Adria Richards was at a conference recently, giving a talk, and some guys were being super sexist. So she took a picture of them and told her thousands of followers on Twitter what they said.
In response, her boss fired *her*.
A Woman Walks Into A Tech Conference
A woman in the tech community identified people violating the stated Code of Conduct of the group. She was summarily run out of the community. Oh, wait, that wasn't just this week, that was six years ago.
A woman in the tech community takes her blog offline and stops speaking publicly after receiving death threats for a month. That was also six years ago.
A man attending a festival for the tech community harassed and attempted sexual assault on multiple women in attendance. That was three years ago.
A man attending a high-profile invite-only tech event groped and harassed multiple women in attendance. That was also three years ago.
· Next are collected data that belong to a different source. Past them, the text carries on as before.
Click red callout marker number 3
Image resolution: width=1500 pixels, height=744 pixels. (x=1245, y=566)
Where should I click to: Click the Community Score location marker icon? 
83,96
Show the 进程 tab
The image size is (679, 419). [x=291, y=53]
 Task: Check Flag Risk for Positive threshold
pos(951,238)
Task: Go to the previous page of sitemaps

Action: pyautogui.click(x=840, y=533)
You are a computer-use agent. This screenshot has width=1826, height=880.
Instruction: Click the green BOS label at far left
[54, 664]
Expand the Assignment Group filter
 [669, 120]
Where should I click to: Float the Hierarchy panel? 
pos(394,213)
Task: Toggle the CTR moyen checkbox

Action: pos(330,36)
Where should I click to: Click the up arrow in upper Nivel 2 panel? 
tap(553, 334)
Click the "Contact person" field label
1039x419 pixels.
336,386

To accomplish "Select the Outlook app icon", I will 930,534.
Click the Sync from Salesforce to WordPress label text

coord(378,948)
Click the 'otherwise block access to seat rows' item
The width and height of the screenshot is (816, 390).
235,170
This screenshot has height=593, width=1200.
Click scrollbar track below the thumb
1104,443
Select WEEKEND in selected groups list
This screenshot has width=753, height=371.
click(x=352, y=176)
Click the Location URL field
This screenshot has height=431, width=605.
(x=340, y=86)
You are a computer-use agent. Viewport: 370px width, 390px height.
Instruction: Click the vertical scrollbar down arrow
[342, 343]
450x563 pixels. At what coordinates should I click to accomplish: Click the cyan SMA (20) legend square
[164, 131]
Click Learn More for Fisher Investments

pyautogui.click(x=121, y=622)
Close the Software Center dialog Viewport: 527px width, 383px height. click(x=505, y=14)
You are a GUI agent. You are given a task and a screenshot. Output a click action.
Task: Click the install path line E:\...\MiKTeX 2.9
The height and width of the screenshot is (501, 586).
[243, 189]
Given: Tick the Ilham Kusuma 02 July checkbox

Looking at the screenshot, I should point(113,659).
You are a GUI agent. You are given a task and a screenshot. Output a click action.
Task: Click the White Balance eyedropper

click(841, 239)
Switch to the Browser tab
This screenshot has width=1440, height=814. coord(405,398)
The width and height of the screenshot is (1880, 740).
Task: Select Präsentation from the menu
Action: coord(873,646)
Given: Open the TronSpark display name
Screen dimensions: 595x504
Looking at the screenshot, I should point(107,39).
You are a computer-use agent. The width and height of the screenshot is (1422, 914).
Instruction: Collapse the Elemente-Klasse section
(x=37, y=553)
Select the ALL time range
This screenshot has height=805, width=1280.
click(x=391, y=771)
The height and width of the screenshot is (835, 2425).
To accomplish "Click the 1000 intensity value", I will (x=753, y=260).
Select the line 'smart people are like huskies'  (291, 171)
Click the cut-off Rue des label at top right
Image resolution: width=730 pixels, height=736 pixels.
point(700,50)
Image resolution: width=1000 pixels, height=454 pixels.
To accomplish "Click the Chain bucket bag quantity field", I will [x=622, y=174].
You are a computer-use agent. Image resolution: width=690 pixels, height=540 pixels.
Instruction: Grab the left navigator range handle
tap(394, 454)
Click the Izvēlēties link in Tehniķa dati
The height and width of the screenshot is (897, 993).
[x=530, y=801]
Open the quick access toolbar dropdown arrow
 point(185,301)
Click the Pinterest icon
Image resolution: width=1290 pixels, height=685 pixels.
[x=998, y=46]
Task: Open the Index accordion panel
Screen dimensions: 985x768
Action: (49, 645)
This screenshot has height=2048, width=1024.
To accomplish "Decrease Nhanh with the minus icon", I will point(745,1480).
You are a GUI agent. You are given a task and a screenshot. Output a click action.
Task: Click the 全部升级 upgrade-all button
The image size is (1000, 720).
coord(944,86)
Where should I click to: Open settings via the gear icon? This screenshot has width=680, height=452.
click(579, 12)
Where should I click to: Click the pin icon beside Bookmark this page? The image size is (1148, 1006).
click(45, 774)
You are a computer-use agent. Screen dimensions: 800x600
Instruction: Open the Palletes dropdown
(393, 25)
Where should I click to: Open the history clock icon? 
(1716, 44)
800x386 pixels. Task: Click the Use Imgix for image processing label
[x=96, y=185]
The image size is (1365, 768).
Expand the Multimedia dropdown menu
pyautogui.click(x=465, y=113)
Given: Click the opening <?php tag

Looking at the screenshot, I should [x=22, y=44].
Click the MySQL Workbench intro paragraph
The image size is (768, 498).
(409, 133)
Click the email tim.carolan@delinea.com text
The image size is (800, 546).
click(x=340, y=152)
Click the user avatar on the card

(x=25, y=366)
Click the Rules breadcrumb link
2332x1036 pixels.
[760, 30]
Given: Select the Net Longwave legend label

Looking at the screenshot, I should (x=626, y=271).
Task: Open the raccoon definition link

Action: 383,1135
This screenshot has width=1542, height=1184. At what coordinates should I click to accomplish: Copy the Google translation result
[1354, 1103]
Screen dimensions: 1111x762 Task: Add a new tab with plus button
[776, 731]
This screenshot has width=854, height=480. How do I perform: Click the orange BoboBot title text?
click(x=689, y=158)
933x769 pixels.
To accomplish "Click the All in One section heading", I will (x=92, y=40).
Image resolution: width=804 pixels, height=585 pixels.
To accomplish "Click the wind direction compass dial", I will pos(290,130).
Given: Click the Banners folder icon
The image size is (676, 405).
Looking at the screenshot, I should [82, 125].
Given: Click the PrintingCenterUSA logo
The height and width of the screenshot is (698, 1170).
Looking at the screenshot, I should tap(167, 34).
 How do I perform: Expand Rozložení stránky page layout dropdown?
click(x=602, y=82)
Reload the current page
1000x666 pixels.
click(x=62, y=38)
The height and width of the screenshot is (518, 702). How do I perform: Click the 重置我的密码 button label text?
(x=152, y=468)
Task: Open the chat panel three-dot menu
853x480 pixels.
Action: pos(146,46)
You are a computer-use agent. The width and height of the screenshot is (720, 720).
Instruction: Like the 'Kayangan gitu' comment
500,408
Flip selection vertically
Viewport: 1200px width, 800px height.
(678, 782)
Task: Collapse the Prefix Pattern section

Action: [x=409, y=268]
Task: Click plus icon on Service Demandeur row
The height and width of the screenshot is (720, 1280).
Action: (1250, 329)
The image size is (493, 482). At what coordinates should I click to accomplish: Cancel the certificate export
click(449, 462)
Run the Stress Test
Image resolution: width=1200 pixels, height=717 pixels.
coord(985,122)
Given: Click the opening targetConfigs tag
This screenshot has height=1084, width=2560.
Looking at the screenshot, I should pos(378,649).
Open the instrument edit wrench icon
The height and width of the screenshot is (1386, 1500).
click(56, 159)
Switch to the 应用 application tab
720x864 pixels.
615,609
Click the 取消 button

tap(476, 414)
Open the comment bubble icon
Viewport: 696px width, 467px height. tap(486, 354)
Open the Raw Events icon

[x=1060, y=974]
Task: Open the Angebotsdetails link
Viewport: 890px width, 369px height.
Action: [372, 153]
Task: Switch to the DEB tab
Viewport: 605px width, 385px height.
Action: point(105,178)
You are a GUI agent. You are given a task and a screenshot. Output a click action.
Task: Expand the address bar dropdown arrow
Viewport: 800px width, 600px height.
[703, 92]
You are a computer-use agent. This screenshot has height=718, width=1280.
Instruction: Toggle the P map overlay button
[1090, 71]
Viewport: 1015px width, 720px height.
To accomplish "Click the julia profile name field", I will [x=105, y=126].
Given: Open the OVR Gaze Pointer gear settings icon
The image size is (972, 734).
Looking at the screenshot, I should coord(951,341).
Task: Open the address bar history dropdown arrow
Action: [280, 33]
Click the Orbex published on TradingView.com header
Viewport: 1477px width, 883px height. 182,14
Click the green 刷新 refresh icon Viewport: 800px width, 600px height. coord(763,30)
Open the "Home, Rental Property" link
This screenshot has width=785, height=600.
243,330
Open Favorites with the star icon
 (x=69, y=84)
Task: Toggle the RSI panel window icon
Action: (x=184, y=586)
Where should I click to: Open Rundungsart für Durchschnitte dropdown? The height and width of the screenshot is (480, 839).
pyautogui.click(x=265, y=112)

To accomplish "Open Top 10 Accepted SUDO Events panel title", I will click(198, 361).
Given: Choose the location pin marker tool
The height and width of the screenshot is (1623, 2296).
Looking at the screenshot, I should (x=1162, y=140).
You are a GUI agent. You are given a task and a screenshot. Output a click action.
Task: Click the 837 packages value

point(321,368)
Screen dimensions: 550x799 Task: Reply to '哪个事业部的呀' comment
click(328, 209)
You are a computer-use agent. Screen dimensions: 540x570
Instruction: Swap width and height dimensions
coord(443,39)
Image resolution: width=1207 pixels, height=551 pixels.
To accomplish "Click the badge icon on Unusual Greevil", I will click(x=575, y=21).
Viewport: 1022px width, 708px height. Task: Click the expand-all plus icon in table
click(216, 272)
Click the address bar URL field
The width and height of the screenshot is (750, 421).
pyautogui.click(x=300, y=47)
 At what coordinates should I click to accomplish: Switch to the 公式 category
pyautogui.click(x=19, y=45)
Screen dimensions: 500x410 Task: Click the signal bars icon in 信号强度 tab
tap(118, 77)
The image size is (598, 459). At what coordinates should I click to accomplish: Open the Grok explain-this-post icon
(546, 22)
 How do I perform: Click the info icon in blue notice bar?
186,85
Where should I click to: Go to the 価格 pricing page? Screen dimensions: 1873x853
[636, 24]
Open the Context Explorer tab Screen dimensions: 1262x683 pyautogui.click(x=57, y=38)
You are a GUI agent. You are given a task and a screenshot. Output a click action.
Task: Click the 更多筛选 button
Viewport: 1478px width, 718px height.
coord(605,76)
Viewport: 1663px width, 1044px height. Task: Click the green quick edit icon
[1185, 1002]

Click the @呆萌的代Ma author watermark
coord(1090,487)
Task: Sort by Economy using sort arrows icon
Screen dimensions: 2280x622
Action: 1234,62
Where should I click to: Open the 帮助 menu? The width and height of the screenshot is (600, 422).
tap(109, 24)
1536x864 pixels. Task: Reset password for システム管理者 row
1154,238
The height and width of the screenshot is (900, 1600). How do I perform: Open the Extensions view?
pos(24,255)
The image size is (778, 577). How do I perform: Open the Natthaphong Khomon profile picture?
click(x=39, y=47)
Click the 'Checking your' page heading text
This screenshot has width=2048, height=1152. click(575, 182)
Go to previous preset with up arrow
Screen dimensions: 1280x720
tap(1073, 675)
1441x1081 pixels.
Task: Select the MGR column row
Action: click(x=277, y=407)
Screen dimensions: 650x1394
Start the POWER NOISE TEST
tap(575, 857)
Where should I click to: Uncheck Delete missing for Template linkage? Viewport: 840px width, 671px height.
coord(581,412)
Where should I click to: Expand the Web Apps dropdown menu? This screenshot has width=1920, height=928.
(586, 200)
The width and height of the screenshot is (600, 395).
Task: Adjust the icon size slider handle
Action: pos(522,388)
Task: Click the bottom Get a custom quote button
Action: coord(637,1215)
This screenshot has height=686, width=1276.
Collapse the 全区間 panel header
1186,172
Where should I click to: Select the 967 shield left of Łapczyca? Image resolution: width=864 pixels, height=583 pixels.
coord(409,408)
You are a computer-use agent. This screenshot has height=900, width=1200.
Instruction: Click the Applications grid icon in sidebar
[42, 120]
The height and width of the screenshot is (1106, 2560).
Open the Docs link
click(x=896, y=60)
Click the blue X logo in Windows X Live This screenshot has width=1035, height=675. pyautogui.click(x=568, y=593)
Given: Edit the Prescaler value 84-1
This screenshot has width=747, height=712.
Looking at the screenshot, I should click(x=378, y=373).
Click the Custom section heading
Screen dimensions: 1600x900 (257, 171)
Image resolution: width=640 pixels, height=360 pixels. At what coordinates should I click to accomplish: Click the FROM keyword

A very high-profile man in the tech community is arrested for multiple counts of sexual assault. The tech community assumes loudly and repeatedly that the women reporting the assaults are lying. Again, this was three years ago.
A woman representing her employer at a large tech event was physically assaulted by a man attending the event. That was two years ago.
A sponsored hackathon lists "friendly (female) event staff" delivering beer to participants as a "great perk" of participating. That was last year.
A prominent man in the tech community was hired by a large computer manufacturer to be its master of ceremonies at a customer summit, where he said things like, "Men have invented everything worthwhile. All we can thank women for is the rolling pin." That was also last year.
A woman who produces online feminist educational content ran a Kickstarter campaign to examine tropes about women in video games. In response, avid gamers sent her rape and death threats, vandalized her Wikipedia page, and created a game that allowed the player to "beat up" the woman's image. Again, this was only last year.